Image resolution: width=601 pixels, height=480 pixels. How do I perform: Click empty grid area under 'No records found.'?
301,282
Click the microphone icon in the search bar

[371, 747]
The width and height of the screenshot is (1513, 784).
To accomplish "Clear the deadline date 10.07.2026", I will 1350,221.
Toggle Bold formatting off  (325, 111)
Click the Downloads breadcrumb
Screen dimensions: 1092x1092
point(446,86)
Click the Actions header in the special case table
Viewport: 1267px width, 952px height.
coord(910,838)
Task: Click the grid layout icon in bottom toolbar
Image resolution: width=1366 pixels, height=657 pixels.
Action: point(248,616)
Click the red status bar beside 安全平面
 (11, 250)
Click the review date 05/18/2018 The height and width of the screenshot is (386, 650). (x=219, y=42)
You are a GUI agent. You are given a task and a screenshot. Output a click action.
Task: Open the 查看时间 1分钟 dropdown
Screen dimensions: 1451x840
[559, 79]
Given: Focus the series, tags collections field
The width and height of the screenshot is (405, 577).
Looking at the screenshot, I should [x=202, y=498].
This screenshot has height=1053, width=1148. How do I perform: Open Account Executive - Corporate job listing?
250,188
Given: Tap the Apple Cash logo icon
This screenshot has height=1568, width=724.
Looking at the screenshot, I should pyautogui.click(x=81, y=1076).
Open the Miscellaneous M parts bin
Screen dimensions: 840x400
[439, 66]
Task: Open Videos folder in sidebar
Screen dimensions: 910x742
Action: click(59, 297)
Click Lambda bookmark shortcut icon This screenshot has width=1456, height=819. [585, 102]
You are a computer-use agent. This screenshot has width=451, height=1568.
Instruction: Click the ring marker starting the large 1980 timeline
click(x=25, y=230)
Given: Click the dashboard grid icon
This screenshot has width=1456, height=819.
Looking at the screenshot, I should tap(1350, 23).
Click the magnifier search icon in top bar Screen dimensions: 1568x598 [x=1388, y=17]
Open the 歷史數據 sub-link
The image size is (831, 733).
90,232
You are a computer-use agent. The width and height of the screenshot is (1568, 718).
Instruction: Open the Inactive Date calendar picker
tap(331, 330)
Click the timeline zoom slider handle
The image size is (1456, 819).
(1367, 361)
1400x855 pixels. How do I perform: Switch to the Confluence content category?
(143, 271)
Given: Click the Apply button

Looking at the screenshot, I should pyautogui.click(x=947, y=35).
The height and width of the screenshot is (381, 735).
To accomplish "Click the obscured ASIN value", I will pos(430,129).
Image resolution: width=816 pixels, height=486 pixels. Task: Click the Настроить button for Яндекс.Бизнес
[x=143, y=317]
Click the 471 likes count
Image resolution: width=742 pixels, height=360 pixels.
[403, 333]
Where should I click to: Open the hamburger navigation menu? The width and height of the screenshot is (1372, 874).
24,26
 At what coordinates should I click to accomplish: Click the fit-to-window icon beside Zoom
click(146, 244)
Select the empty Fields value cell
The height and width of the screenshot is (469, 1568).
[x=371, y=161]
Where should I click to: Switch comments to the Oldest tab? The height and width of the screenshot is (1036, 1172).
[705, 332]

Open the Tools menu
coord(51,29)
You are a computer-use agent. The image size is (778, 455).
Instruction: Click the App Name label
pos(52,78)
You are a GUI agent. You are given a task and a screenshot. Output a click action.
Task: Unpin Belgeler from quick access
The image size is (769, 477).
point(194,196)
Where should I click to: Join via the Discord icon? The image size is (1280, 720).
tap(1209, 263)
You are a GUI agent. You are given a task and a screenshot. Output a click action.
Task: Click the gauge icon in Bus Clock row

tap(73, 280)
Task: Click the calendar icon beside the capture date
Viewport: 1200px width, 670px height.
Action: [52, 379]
++++++++++
◆ **REQUEST**: Copy out all of the rows above verbatim, line for line, without changing anything.

◆ **THE RESPONSE**:
Image resolution: width=601 pixels, height=480 pixels. How do I perform: Click empty grid area under 'No records found.'?
301,282
Click the microphone icon in the search bar

[371, 747]
The width and height of the screenshot is (1513, 784).
To accomplish "Clear the deadline date 10.07.2026", I will 1350,221.
Toggle Bold formatting off  (325, 111)
Click the Downloads breadcrumb
Screen dimensions: 1092x1092
point(446,86)
Click the Actions header in the special case table
Viewport: 1267px width, 952px height.
coord(910,838)
Task: Click the grid layout icon in bottom toolbar
Image resolution: width=1366 pixels, height=657 pixels.
Action: point(248,616)
Click the red status bar beside 安全平面
 (11, 250)
Click the review date 05/18/2018 The height and width of the screenshot is (386, 650). (x=219, y=42)
You are a GUI agent. You are given a task and a screenshot. Output a click action.
Task: Open the 查看时间 1分钟 dropdown
Screen dimensions: 1451x840
[559, 79]
Given: Focus the series, tags collections field
The width and height of the screenshot is (405, 577).
Looking at the screenshot, I should [x=202, y=498].
This screenshot has height=1053, width=1148. How do I perform: Open Account Executive - Corporate job listing?
250,188
Given: Tap the Apple Cash logo icon
This screenshot has height=1568, width=724.
Looking at the screenshot, I should pyautogui.click(x=81, y=1076).
Open the Miscellaneous M parts bin
Screen dimensions: 840x400
[439, 66]
Task: Open Videos folder in sidebar
Screen dimensions: 910x742
Action: click(59, 297)
Click Lambda bookmark shortcut icon This screenshot has width=1456, height=819. [585, 102]
You are a computer-use agent. This screenshot has width=451, height=1568.
Instruction: Click the ring marker starting the large 1980 timeline
click(x=25, y=230)
Given: Click the dashboard grid icon
This screenshot has width=1456, height=819.
Looking at the screenshot, I should tap(1350, 23).
Click the magnifier search icon in top bar Screen dimensions: 1568x598 [x=1388, y=17]
Open the 歷史數據 sub-link
The image size is (831, 733).
90,232
You are a computer-use agent. The width and height of the screenshot is (1568, 718).
Instruction: Open the Inactive Date calendar picker
tap(331, 330)
Click the timeline zoom slider handle
The image size is (1456, 819).
(1367, 361)
1400x855 pixels. How do I perform: Switch to the Confluence content category?
(143, 271)
Given: Click the Apply button

Looking at the screenshot, I should pyautogui.click(x=947, y=35).
The height and width of the screenshot is (381, 735).
To accomplish "Click the obscured ASIN value", I will pos(430,129).
Image resolution: width=816 pixels, height=486 pixels. Task: Click the Настроить button for Яндекс.Бизнес
[x=143, y=317]
Click the 471 likes count
Image resolution: width=742 pixels, height=360 pixels.
[403, 333]
Where should I click to: Open the hamburger navigation menu? The width and height of the screenshot is (1372, 874).
24,26
 At what coordinates should I click to accomplish: Click the fit-to-window icon beside Zoom
click(146, 244)
Select the empty Fields value cell
The height and width of the screenshot is (469, 1568).
[x=371, y=161]
Where should I click to: Switch comments to the Oldest tab? The height and width of the screenshot is (1036, 1172).
[705, 332]

Open the Tools menu
coord(51,29)
You are a computer-use agent. The image size is (778, 455).
Instruction: Click the App Name label
pos(52,78)
You are a GUI agent. You are given a task and a screenshot. Output a click action.
Task: Unpin Belgeler from quick access
The image size is (769, 477).
point(194,196)
Where should I click to: Join via the Discord icon? The image size is (1280, 720).
tap(1209, 263)
You are a GUI agent. You are given a task and a screenshot. Output a click action.
Task: Click the gauge icon in Bus Clock row

tap(73, 280)
Task: Click the calendar icon beside the capture date
Viewport: 1200px width, 670px height.
Action: [52, 379]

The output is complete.